## Passage provided:
>> BEGIN
AlgebraGivenByStructuralConstants(R, n, ls, gamma)

naalg.spad line 1 [edit on github]

• R: CommutativeRing

• n: PositiveInteger

• ls: List Symbol

• gamma: Vector Matrix R

AlgebraGivenByStructuralConstants implements finite rank algebras over a commutative ring, given by the structural constants gamma with respect to a fixed basis [a1, .., an], where gamma is an n-vector of n by n matrices [(gammaijk) for k in 1..rank()] defined by ai * aj = gammaij1 * a1 + ... + gammaijn * an. The symbols for the fixed basis have to be given as a list of symbols.

0: %

from AbelianMonoid

*: (%, %) -> %

from Magma

*: (%, R) -> %

from RightModule R

*: (Integer, %) -> %

from AbelianGroup

*: (NonNegativeInteger, %) -> %

from AbelianMonoid

*: (PositiveInteger, %) -> %

from AbelianSemiGroup

*: (R, %) -> %

from LeftModule R

*: (SquareMatrix(n, R), %) -> %

from LeftModule SquareMatrix(n, R)

+: (%, %) -> %

from AbelianSemiGroup

-: % -> %

from AbelianGroup

-: (%, %) -> %

from AbelianGroup

=: (%, %) -> Boolean

from BasicType

^: (%, PositiveInteger) -> %

from Magma

~=: (%, %) -> Boolean

from BasicType

alternative?: () -> Boolean

from FiniteRankNonAssociativeAlgebra R

antiAssociative?: () -> Boolean

from FiniteRankNonAssociativeAlgebra R

antiCommutative?: () -> Boolean

from FiniteRankNonAssociativeAlgebra R

antiCommutator: (%, %) -> %

from NonAssociativeSemiRng

apply: (Matrix R, %) -> %

from FramedNonAssociativeAlgebra R

associative?: () -> Boolean

from FiniteRankNonAssociativeAlgebra R

associator: (%, %, %) -> %

from NonAssociativeRng

associatorDependence: () -> List Vector R if R has IntegralDomain

from FiniteRankNonAssociativeAlgebra R

basis: () -> Vector %

from FramedModule R

coefficient: (%, OrderedVariableList ls) -> R

from FreeModuleCategory(R, OrderedVariableList ls)

coefficients: % -> List R

from FreeModuleCategory(R, OrderedVariableList ls)
>> END
## Stated goal:
Condense the paragraph of the reference page that begins "AlgebraGivenByStructuralConstants implements" into a short bulleted list that keeps its main facts. The records that follow have no connection to the reference page.

## Raw data:
>> BEGIN
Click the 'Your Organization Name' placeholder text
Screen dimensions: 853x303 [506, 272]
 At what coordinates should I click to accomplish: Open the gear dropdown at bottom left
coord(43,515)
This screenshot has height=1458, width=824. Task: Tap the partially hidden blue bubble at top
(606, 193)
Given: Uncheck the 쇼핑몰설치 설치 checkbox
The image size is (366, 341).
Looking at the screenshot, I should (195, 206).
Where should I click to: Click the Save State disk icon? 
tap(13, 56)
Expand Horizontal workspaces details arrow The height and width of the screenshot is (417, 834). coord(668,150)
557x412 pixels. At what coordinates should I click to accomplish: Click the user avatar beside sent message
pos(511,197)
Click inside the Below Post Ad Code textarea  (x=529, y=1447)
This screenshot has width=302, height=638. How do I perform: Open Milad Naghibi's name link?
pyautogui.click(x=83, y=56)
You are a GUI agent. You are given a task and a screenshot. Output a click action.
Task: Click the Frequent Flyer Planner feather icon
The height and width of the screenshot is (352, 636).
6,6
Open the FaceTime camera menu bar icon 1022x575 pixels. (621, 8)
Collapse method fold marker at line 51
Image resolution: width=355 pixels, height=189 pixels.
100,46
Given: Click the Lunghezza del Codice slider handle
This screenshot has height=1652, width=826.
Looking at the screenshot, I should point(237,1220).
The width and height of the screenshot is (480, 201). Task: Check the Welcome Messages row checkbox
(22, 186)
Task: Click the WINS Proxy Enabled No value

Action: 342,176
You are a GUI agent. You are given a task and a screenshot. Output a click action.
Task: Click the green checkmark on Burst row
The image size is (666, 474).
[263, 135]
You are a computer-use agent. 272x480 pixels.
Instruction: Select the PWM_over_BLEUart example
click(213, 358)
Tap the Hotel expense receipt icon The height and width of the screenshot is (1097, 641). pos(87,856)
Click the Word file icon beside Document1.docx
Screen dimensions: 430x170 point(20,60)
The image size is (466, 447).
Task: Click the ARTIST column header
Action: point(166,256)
>> END
## Exercise response:
- It implements finite rank algebras over a commutative ring.
- Each algebra is given by structural constants gamma with respect to a fixed basis [a1, .., an].
- gamma is an n-vector of n by n matrices [(gammaijk) for k in 1..rank()].
- These constants are defined by ai * aj = gammaij1 * a1 + ... + gammaijn * an.
- The symbols for the fixed basis must be given as a list of symbols.